**Exercise instructions:**
From the entries below, copy every line holding the word "computer".

BEGIN

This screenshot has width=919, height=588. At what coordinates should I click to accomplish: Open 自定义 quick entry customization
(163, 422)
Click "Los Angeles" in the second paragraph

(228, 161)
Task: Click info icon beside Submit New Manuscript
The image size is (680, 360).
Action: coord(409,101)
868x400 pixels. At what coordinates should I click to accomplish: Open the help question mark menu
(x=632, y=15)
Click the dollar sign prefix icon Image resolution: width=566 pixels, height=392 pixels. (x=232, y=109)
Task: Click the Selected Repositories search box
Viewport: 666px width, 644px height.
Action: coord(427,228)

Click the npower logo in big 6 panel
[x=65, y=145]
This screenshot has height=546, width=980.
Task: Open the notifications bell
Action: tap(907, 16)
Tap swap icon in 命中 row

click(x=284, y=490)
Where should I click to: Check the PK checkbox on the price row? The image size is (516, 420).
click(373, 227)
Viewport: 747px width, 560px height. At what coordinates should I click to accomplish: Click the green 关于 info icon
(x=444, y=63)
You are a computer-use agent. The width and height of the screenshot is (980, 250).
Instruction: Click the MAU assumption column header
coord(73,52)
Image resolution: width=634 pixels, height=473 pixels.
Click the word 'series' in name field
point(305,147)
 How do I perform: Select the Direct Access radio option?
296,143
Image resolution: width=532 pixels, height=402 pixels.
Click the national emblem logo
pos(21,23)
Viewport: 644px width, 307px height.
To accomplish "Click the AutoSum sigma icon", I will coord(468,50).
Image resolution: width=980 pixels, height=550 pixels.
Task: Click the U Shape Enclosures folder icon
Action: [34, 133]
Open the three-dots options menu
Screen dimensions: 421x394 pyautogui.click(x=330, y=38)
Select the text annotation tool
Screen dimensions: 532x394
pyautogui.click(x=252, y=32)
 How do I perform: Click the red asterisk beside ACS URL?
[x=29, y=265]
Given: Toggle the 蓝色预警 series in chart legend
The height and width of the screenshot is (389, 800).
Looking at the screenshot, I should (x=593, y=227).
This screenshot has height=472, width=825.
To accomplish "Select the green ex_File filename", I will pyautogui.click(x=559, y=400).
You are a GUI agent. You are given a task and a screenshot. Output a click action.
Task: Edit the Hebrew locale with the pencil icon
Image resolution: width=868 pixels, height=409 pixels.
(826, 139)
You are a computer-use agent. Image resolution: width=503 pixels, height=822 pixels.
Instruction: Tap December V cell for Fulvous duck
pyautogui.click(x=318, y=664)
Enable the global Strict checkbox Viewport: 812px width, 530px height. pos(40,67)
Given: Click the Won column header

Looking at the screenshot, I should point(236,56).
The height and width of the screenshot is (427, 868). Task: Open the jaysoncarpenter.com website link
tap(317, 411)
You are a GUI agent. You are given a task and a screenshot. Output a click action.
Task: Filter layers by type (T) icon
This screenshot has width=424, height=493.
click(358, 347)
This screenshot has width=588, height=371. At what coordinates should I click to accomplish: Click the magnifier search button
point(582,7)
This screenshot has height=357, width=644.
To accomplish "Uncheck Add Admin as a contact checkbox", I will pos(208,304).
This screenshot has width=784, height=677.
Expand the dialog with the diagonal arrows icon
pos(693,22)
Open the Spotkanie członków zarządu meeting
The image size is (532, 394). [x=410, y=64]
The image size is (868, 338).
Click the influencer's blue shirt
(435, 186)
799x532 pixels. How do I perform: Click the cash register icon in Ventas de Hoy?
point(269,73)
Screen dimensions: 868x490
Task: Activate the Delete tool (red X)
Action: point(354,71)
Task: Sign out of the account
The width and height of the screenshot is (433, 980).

END

**Final answer:**
You are a computer-use agent. The width and height of the screenshot is (980, 250).
You are a computer-use agent. Image resolution: width=503 pixels, height=822 pixels.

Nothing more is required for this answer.